Israel’s decision to suspend these payments was not taken lightly by the Israelis: They knew how important these payments were to the health of the PA but argued that Israel could not be expected to provide the funds that Palestinians were using to purchase weapons and fund terrorism and violence against Israelis. The Israelis kept an accounting of the unpaid funds and deposited them in an escrow account. Efforts to persuade Israel to release the sequestered funds and resume monthly payments ran into a problem: They did not trust the then-president of the PA, Yasser Arafat, to manage the money properly and thus, as long as he controlled all Palestinian finances, Israel refused to release the sequestered funds.
Enter Salam Fayyad, a well-known and highly respected official, with a PhD from the University of Texas and a position with distinction in the World Bank and chairman of a large Arab bank. Under tremendous pressure from inside Palestine and from the international community, Arafat appointed Fayyad to take charge of Palestine’s finances. The transformation was immediate: Fayyad put the Palestinian budget online and promised transparency in the management of the economy, a welcome relief from the corruption and cronyism prevailing under Arafat’s rule.
After discussing the impact of Fayyad’s appointment with the American consul general in Jerusalem, I invited Fayyad and a senior Israeli official for lunch at my residence within a couple of weeks of Fayyad’s appointment.

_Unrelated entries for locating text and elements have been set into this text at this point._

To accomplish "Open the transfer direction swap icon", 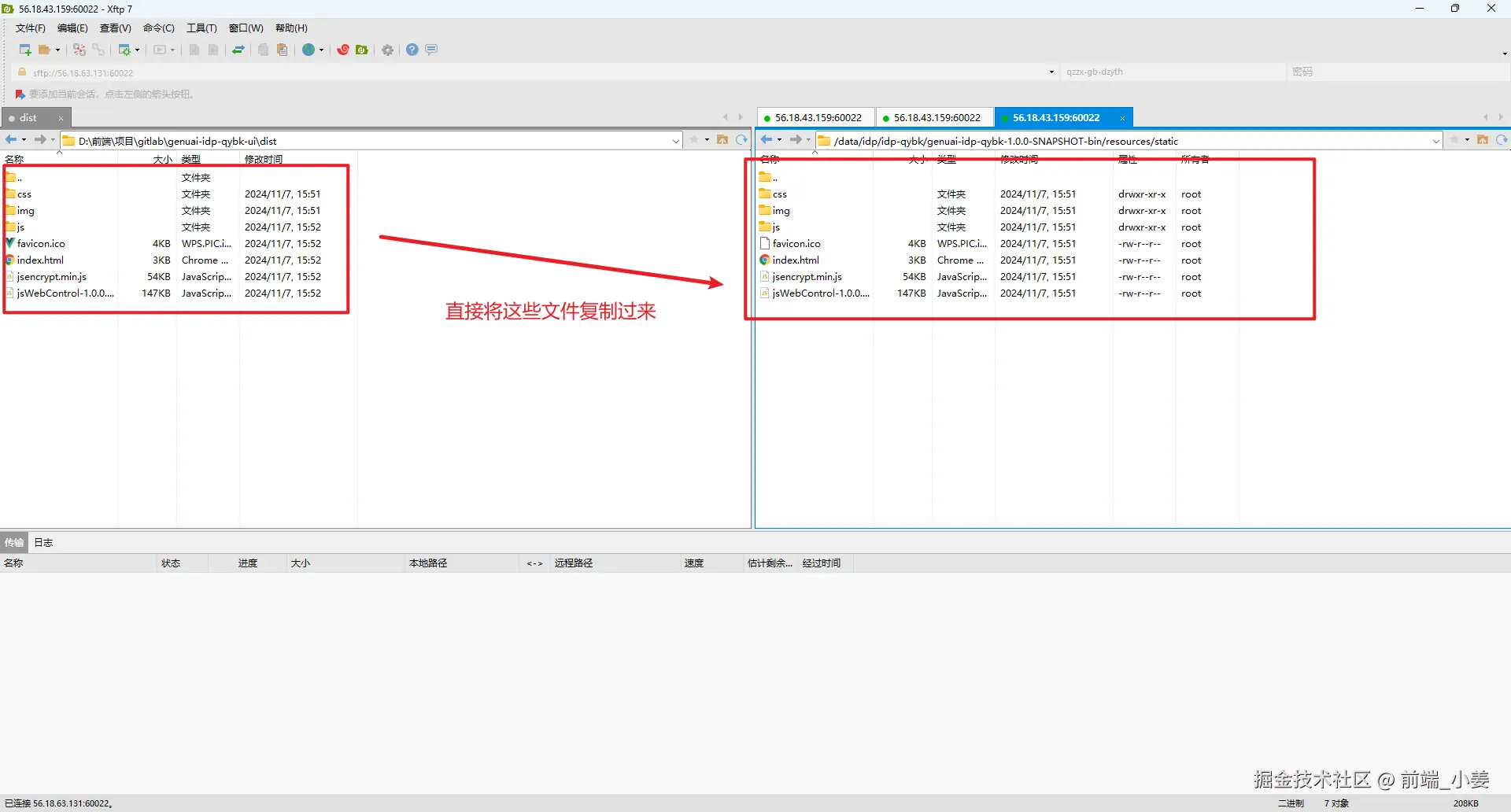I will [238, 50].
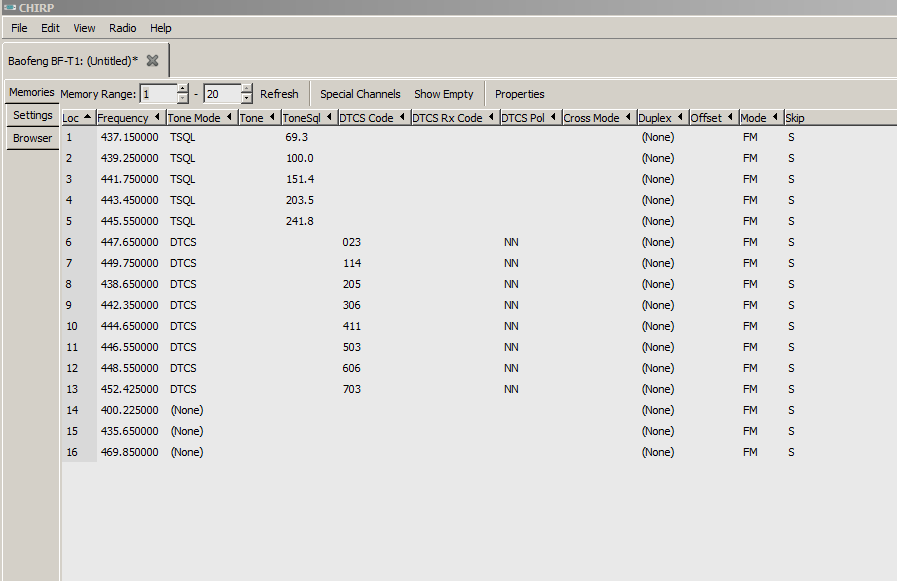
Task: Sort by the Loc column arrow
Action: (88, 118)
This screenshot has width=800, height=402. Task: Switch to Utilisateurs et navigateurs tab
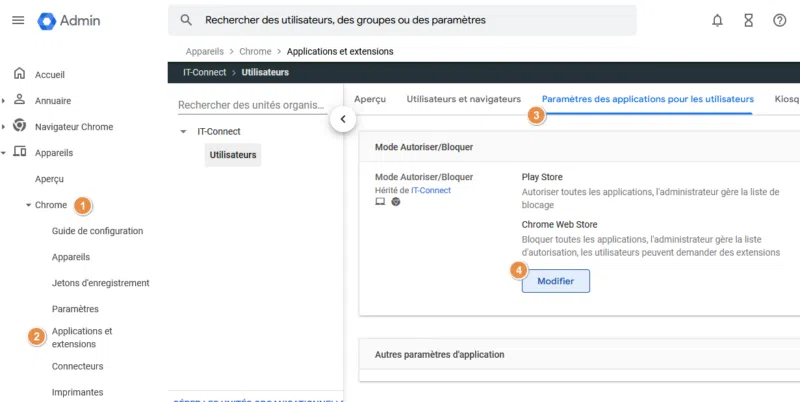click(x=463, y=99)
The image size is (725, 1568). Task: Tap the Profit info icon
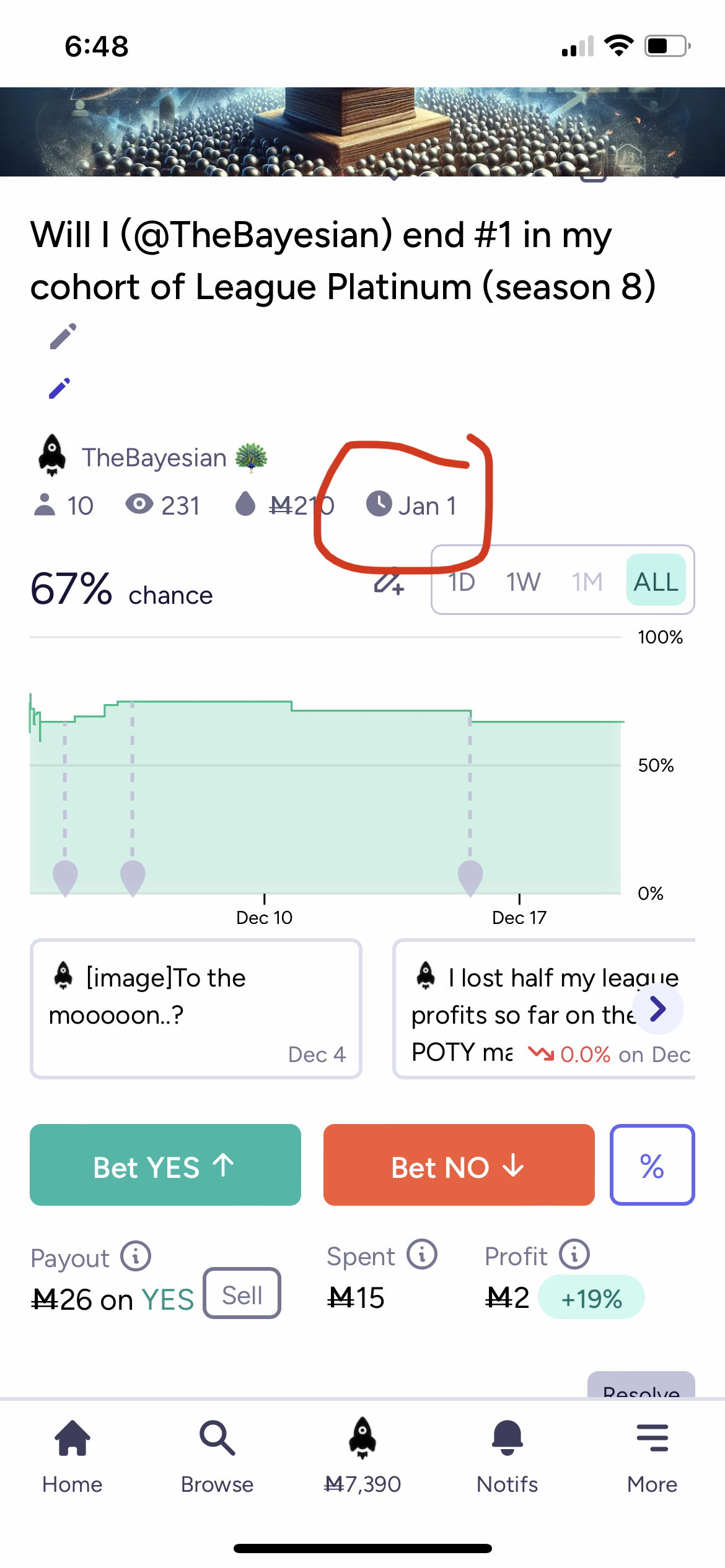click(574, 1255)
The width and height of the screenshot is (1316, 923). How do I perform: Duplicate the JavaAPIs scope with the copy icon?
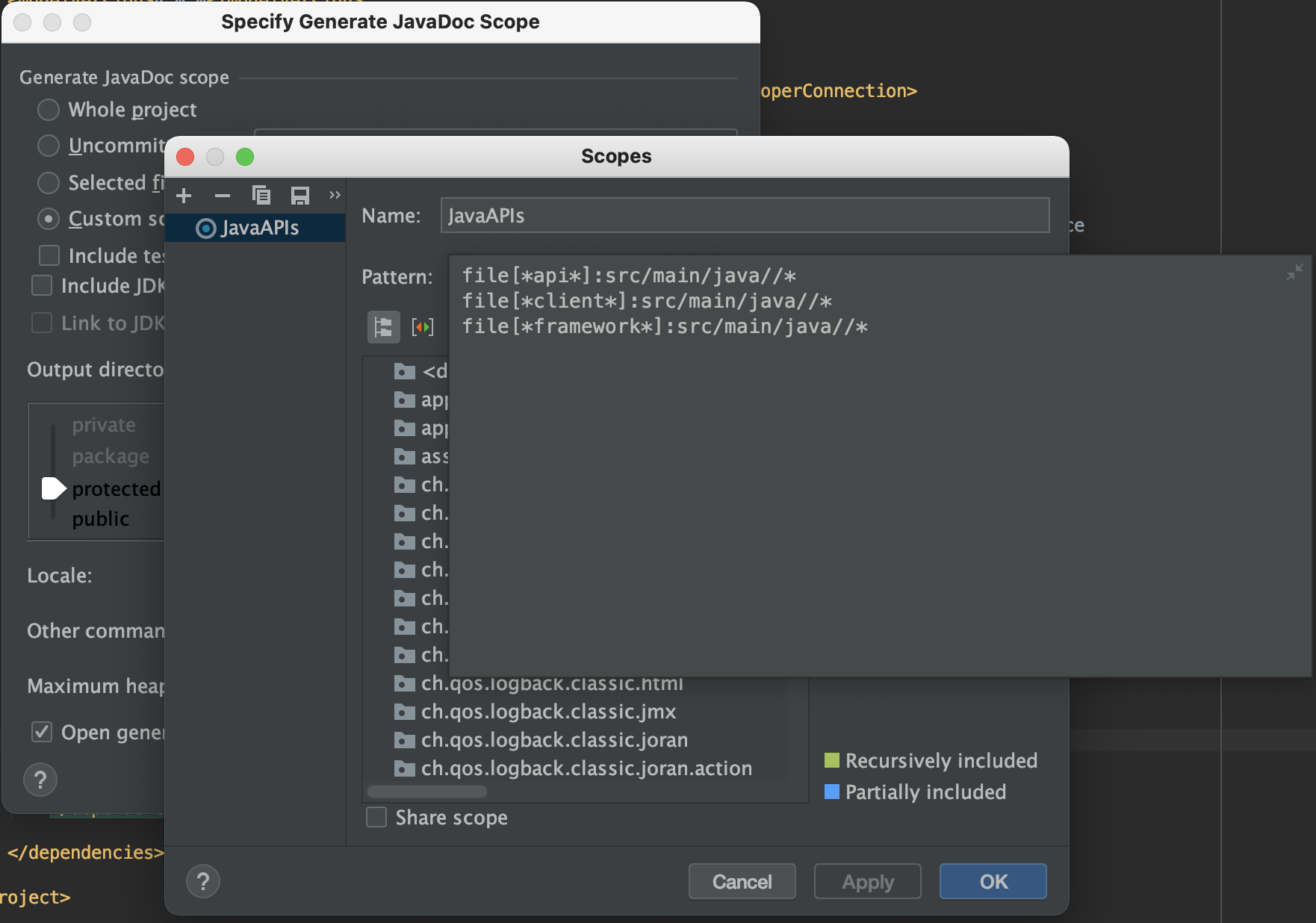tap(261, 195)
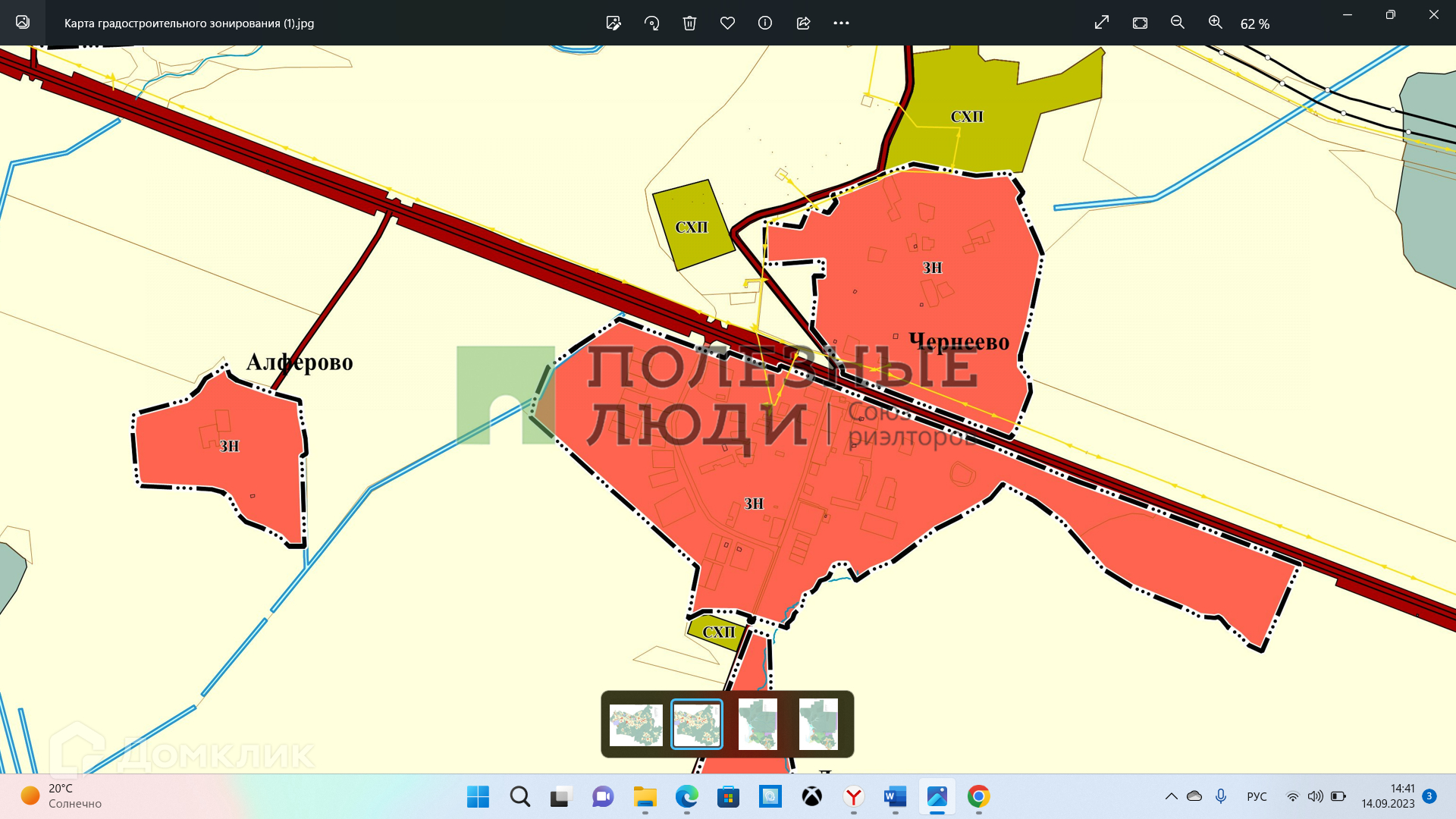Open the fourth filmstrip thumbnail

tap(818, 724)
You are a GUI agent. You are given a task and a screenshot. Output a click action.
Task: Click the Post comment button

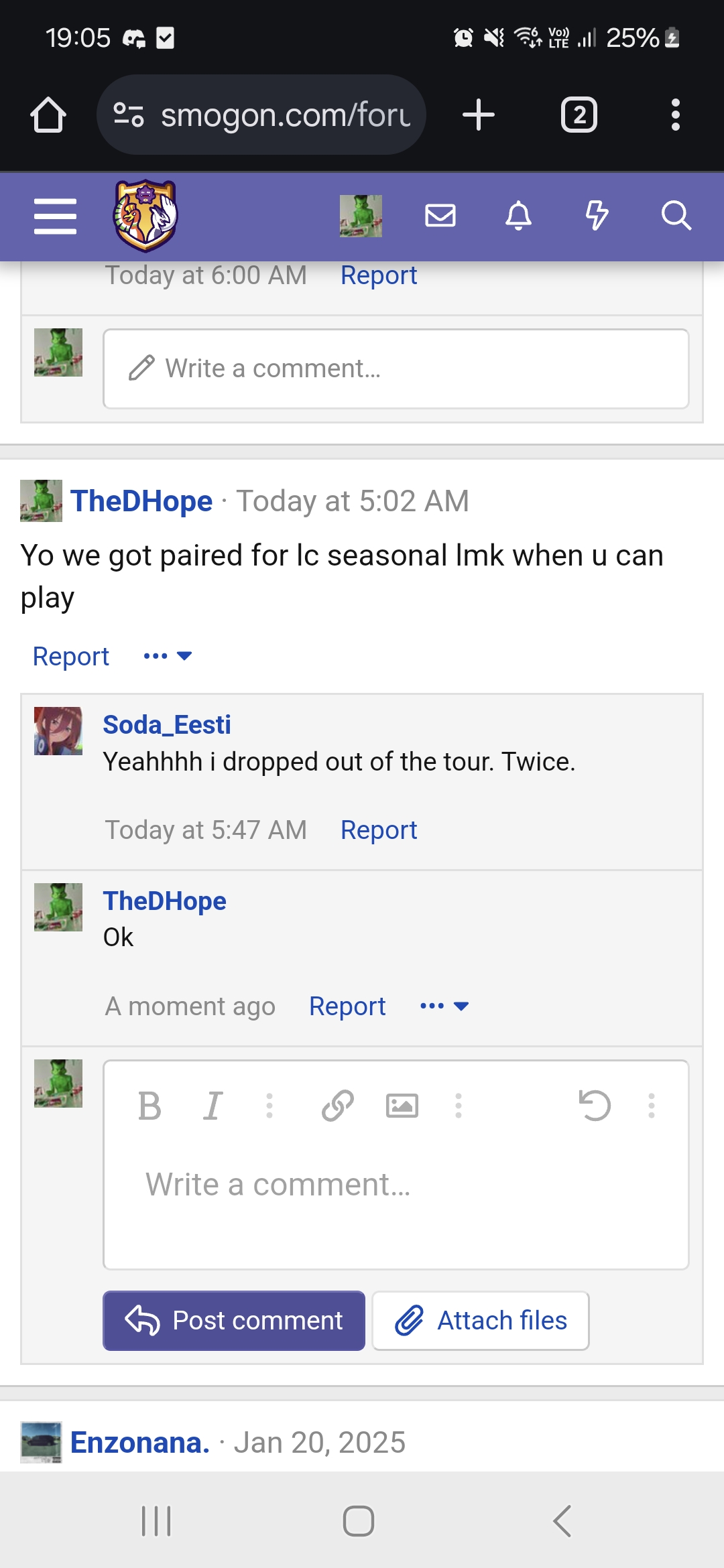click(x=234, y=1321)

During the lunch, I asked straightaway whether an opening had been created by Fayyad’s appointment to start discussing a process for resuming the monthly payments and drawing down the sequestered funds, which by then totaled between one and two billion dollars.
The ice having been broken, senior Israeli officials and Fayyad started intensive negotiations, often involving me and Embassy experts, designed to find a formula to solve the problem. The Israelis wanted, and Fayyad agreed to, full transparency with respect to the PA’s utilization of the transferred funds. The Israelis demanded, and Fayyad agreed to, an international accounting firm to sit in Ramallah and oversee Palestinian finances. At the request of the two sides, the United States agreed to cover these costs. Within a few months, Fayyad and the Israelis reached agreement, the monthly payment resumed and the drawdown of sequestered funds began. Trust had been created between the two sides, so much so that they agreed there was no need for the international accountant.
This is the Salam Fayyad that the Trump administration blackballed, the same Fayyad who administered Palestinian finances with care and integrity, the same Fayyad who was appointed as Palestinian prime minister and who earned the trust of the Israeli government headed by Ariel Sharon. Indeed, it is the same Fayyad who emerged from the maelstrom of Palestinian politics as incorruptible and universally respected.
Salam Fayyad deserves a hearty thank you from the United States for his service in the cause of good government and peace. Fayyad deserves strong U.S. support as the UN’s special representative to Libya.
Daniel C. Kurtzer is a former U.S. ambassador to Israel (2001-2005) and Egypt (1997-2001). He is the S. Daniel Abraham Professor in Middle Eastern Policy Studies at Princeton University’s Woodrow Wilson School of Public and International Affairs.